Mbeumo, for all his strengths, is more comfortable stretching teams vertically; the two are not necessarily mutually exclusive.
There is also a psychological element. Players return from successful tournaments taller, surer of themselves.
Amad will come back from AFCON knowing he has been one of the competition’s standout performers, trusted by his national side to deliver under pressure. United’s squad has sometimes looked fragile, confidence draining away at the first sign of adversity.
Injecting a player riding that kind of momentum is no small thing. Carrick would be wise to harness it rather than dampen it with caution.

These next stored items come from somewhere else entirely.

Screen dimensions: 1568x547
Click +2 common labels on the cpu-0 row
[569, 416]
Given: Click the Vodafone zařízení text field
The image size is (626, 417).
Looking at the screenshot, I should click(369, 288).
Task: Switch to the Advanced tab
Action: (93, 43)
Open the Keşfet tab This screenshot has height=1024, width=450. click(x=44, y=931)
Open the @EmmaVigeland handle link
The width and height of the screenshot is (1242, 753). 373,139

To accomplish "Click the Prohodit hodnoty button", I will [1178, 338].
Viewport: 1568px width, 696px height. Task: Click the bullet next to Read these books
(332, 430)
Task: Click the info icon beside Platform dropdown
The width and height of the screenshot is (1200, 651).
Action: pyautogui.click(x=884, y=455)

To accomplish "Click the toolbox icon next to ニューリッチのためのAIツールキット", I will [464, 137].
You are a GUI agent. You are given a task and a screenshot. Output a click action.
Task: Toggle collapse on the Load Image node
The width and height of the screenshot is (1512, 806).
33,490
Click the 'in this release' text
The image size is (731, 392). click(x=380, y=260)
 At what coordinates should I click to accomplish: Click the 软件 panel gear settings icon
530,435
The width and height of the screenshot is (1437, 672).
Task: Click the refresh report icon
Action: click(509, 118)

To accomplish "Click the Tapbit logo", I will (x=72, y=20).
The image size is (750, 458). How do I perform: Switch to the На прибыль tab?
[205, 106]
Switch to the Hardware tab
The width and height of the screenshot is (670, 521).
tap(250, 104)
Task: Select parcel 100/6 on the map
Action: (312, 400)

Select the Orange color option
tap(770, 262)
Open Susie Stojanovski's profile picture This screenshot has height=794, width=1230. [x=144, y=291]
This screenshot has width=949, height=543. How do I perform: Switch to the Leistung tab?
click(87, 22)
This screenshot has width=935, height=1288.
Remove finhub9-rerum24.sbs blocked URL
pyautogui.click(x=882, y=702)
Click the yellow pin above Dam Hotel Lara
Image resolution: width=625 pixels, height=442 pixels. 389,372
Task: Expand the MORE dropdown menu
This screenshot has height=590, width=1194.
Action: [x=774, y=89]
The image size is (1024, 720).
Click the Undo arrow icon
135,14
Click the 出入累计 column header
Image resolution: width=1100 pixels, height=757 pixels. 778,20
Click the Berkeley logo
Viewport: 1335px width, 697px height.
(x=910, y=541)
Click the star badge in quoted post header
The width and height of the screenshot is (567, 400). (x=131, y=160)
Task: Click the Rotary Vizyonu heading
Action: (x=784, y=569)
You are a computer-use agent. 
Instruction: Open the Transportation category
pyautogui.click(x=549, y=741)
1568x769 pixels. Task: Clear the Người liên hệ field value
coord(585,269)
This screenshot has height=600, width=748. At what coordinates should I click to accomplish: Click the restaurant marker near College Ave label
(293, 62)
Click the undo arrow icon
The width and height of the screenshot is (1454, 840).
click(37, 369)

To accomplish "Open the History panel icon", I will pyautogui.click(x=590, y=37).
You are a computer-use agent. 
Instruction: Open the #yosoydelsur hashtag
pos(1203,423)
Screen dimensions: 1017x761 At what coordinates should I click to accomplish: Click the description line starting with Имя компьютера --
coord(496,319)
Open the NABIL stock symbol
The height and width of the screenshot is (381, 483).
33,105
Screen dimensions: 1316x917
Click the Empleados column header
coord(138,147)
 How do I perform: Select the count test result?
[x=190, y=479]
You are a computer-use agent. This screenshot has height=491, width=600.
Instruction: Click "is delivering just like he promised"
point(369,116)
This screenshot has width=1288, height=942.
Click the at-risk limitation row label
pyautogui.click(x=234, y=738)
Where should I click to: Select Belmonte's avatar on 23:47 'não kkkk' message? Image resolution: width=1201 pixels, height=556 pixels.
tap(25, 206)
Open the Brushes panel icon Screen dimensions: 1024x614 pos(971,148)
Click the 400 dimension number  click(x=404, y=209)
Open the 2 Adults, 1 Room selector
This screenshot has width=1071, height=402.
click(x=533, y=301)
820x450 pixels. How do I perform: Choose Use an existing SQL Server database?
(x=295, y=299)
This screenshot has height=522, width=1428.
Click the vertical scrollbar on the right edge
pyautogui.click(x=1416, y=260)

Amad Diallo's finishes are captivating. Just look. 🇨🇮#TotalEnergiesAFCON2025 | #WePlayDifferent pic.twitter.com/REbRjnny9O
— TotalEnergies AFCON 2025 (@CAF_Online) January 6, 2026
Critics will point to Amad’s inconsistency at club level, to the flashes rather than the sustained runs of form. That is fair, up to a point. But opportunity and role matter. It is difficult to build rhythm when you are in and out of the side, or when you are asked to perform tasks that do not suit your instincts.
AFCON has provided a controlled experiment: put Amad in his best position, give him responsibility and see what happens. What happened was three goals, an assist and a reminder of why United invested in him in the first place.
The race for Champions League qualification will not be decided by theory. It will be decided by moments, by players who can turn tight games. United do not need Amad to be perfect; they need him to be decisive.
His AFCON heroics suggest he is ready for that burden.
Carrick’s time at United may prove to be brief, but it could be defined by bold choices. Trusting Amad Diallo to be more than a peripheral figure looks less like a gamble now and more like common sense.